Novel machine learning techniques to improve the forecasting of stroke post-interventive outcomes
IMDEA Networks is the beneficiary of this project
  • Financed by: European Union. H2020-MSCA-IF-2020 (Marie Skłodowska Curie Individual Global Fellowship)
  • Duration: March 2022 to July 2023
  • Contact: Antonio FERNÁNDEZ ANTA, Principal Investigator for IMDEA Networks

MAESTRO was a project funded by a 2020 Marie Skłodowska-Curie Global Fellowship Action in collaboration with Brown University in the United States. The researcher hired was Augusto García Agúndez and his Supervisor at IMDEA Networks was Antonio Fernández Anta. The project had an initial duration of 36 months but ended early in July 2023.

Strokes are acute medical conditions in which poor blood flow to a part of the brain results in neuronal death. According to the stroke alliance for Europe (SAFE), there were over 600,000 strokes in the EU in 2015. The same study indicates that strokes, as well as their associated medical costs, will significantly increase in the future. Without action, this will immensely exacerbate an existing problem. Worldwide, stroke is the second most common cause of death, and the leading cause of physical disability.
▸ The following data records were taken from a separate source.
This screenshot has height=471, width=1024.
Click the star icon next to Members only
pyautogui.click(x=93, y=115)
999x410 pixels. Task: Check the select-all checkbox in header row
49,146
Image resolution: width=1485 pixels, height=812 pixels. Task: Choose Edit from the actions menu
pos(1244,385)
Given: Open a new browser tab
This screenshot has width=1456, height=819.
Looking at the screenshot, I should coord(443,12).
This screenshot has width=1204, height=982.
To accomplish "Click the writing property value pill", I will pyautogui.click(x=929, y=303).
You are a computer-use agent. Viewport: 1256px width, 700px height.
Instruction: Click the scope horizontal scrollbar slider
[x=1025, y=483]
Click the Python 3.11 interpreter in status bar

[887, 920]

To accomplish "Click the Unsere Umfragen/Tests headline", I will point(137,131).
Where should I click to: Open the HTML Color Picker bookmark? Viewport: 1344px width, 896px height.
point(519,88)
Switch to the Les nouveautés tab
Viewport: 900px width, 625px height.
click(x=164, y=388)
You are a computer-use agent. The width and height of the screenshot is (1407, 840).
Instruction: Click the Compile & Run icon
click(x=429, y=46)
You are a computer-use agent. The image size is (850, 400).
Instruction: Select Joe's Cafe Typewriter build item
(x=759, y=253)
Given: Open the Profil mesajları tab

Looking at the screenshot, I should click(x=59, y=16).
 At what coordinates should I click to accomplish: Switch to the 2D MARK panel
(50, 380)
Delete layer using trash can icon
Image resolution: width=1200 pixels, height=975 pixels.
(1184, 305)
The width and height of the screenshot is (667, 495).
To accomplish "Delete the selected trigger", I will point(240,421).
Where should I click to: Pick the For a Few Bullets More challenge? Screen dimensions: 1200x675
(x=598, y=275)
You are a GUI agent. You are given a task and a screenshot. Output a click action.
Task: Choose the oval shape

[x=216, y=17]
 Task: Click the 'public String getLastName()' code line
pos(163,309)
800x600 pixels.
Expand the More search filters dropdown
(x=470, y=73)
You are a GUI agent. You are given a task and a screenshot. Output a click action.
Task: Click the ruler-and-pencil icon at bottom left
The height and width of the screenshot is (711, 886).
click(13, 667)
There are long-term risks associated with stroke: Inability to move, or feel, one side of the body, problems in verbal expression, or loss of vision, among others. Two lines of action must be applied to minimize these long-term risks. Firstly, an urgent intervention in the first hours after the stroke is critical. Secondly, the continuous monitoring during the rehabilitation phase is also critical, to ensure a positive outcome and minimize risks. According to the same SAFE report, only 30% of the survivors receive unit care, and despite its importance, access to rehabilitation and long-term support is a known problem.

The goal of MAESTRO was to explore wearable sensors and deep learning technologies to improve the effectiveness of monitoring during the rehabilitation phase after stroke. The expected result of MAESTRO was an algorithm, combined with sensors, that predicts the response to rehabilitation of stroke patients. Its novelty lies in the use of deep learning techniques and off-the-shelf hardware to predict rehabilitation effectiveness and monitor patient adherence.

The target of MAESTRO was to explore data acquisition and classification procedures and provide meaningful information that could then be sent to neurologists with minimal-to-no intervention on the part of the patient, and no direct intervention by the software developer. This will be used to predict post-stroke outcomes by using novel machine learning algorithms which allow a classification of patients based on their rehabilitation adherence and effectiveness.

In MAESTRO, we explored data sources and sensor methods to monitor stroke patients in order to improve quality of care and outcome prediction accuracy. To do so, we conducted a systematic review of methods and data sources in 3- and 6-month stroke outcome prediction based on the modified Rankin scale (mRS). We observed that free-text notes, processed through pretrained large language models such as ClinicalBERT, show great promise in improving outcome prediction quality with minimal invasiveness. We conducted an early study on the limitations of ClinicalBERT leveraging ICU notes from the publicly available MIMIC-III dataset and found key limitations that should be addressed in the future to make the output for this task clinically actionable. Separately, we acquired a corpus of actigraph data from stroke inpatients that were experiencing delirium. Using extreme gradient boosting classifiers and dynamic time warping, we observed an increase in delirium detection prediction accuracy compared to using other forms of clinical structured data exclusively.

The MAESTRO project has advanced beyond the state of the art in two key areas:

  • Firstly, we have proven that actigraph sensors, combined with extreme gradient boosting classifiers and dynamic time warping combined with other signal preprocessing methods, significantly increases classification accuracy when monitoring delirium in stroke inpatients.
  • Secondly, we have identified large language models (LLMs) as a key element of improving post-rehabilitative stroke outcome prediction.

These two advances show great promise to increase quality of care for stroke patients during both the acute and chronic phase of the disease. In the future, we will aim to train large language models across international datasets, leveraging methods such as federated learning and multilingual modeling, to produce highly functional LLMs that will enhance clinical decision support and reduce healthcare spending and documentation burden.

This project has received funding from the European Union’s Horizon 2020 research and innovation programme under Marie Sklodowska-Curie grant agreement No. 101027770.